過氧化物酶體增殖物激活受體γ（PPAR-γ）在脂肪組織中的表達量較高，是脂肪細胞分化的主要調節因子，在分化過程中能夠調節脂肪形成并調控脂質代謝［13］。PPAR-γ基因在不同組織中的表達存在差異。在本試驗中，PPAR-γ基因在山羊腸道組織中的表達量較高，在瘤胃和肝臟中的表達量較低。PPAR-γ在與其配體結合后才能激發其活性，進而發揮作用。內分泌因子、不飽和脂肪酸及其衍生物是PPAR-γ的原始配體，這些化合物能夠影響機體脂肪的沉積和促進脂肪細胞的分化。來源于草料的不飽和脂肪酸和類胡蘿卜素可以增強PPAR-γmRNA的表達［14］。本試驗結果顯示，在低精粗比日糧組山羊瘤胃中PPAR-γmRNA的表達量顯著高于其他兩組的，這可能與其草料比例高，以及不飽和脂肪酸和類胡蘿卜素等PPAR-γ原始配體高有關。此外，本試驗還發現高精粗比日糧能夠促進山羊十二指腸中PPAR-γ基因的表達。

乙酰輔酶A羧化酶（ACACA）是機體內脂肪代謝的關鍵酶，是脂肪酸合成過程中的第一限速酶；該酶能夠催化乙酰輔酶A生成肪酸合成酶的催化底物丙二酸單酰輔酶A，再與乙酰輔酶A發生縮合反應生成多不飽和脂肪酸。抑制ACACA可以減少脂肪的生成，防止脂肪在肌肉、心臟和肝臟等組織中的積累［15］。相關研究發現，給禁食小鼠飼喂高能量和高脂肪的食物能明顯提高肝臟細胞中ACACA mRNA的表達［16］。因此，在本試驗中，中精粗比日糧組山羊肝臟中ACACA mRNA的表達量高于低精粗比日糧組的，可能與其能量高有關；而在高精粗比日糧組山羊肝臟中ACACA mRNA的表達量又有所降低，可能與日糧的能量和蛋白含量過高，從而影響到體內脂肪酸的合成與代謝有關。從本試驗結果來看，中精粗比日糧能夠降低山羊瘤胃中ACACA基因的表達。

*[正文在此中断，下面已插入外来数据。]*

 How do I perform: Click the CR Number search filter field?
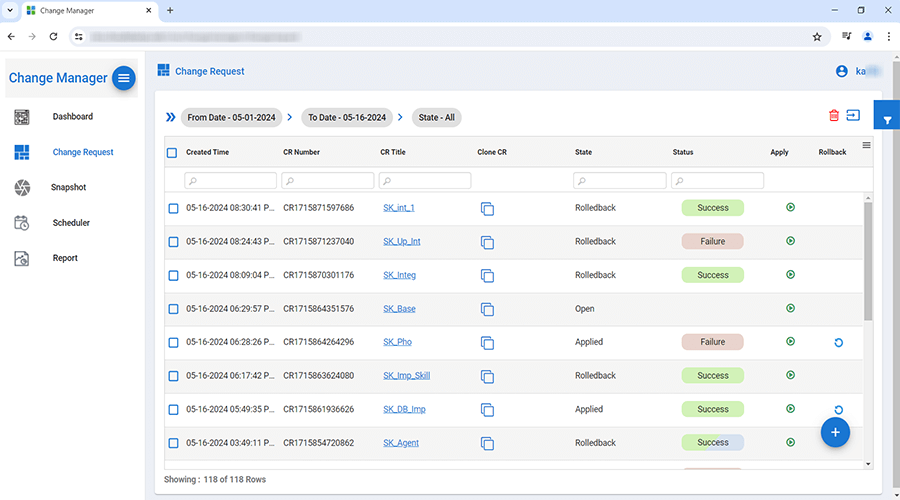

脂肪酸合成酶（FASN）能夠將乙酰輔酶A和丙酰輔酶A轉化成軟脂酸，是脂肪酸再生的限速酶。FASN基因主要在脂肪酸合成率高的組織中表達，如肝臟和脂肪組織。FASN的過度表達會引起體內脂肪沉積［16］。占今舜等［4］研究發現，高精粗比（75∶25）日糧組犢牛肝臟中的FASN mRNA表達量顯著高于低精粗比（65∶35）日糧的，而在瘤胃中的FASN mRNA表達量則相反。本試驗結果也表明，提高日糧精粗比可能會促進山羊體內脂肪的沉積。

4 結論

低精粗比日糧能夠上調山羊瘤胃中ACOX1、CPT1A、PPAR-γ、ACACA和FASN mRNA的表達，降低肝臟中ACACA和FASN mRNA的表達。高精粗比日糧能夠上調山羊十二指腸中PPAR-γmRNA和肝臟中FASN mRNA的表達。說明不同日糧精粗比能夠通過調控脂肪酸合成和代謝相關基因的表達來影響山羊體內脂肪的沉積。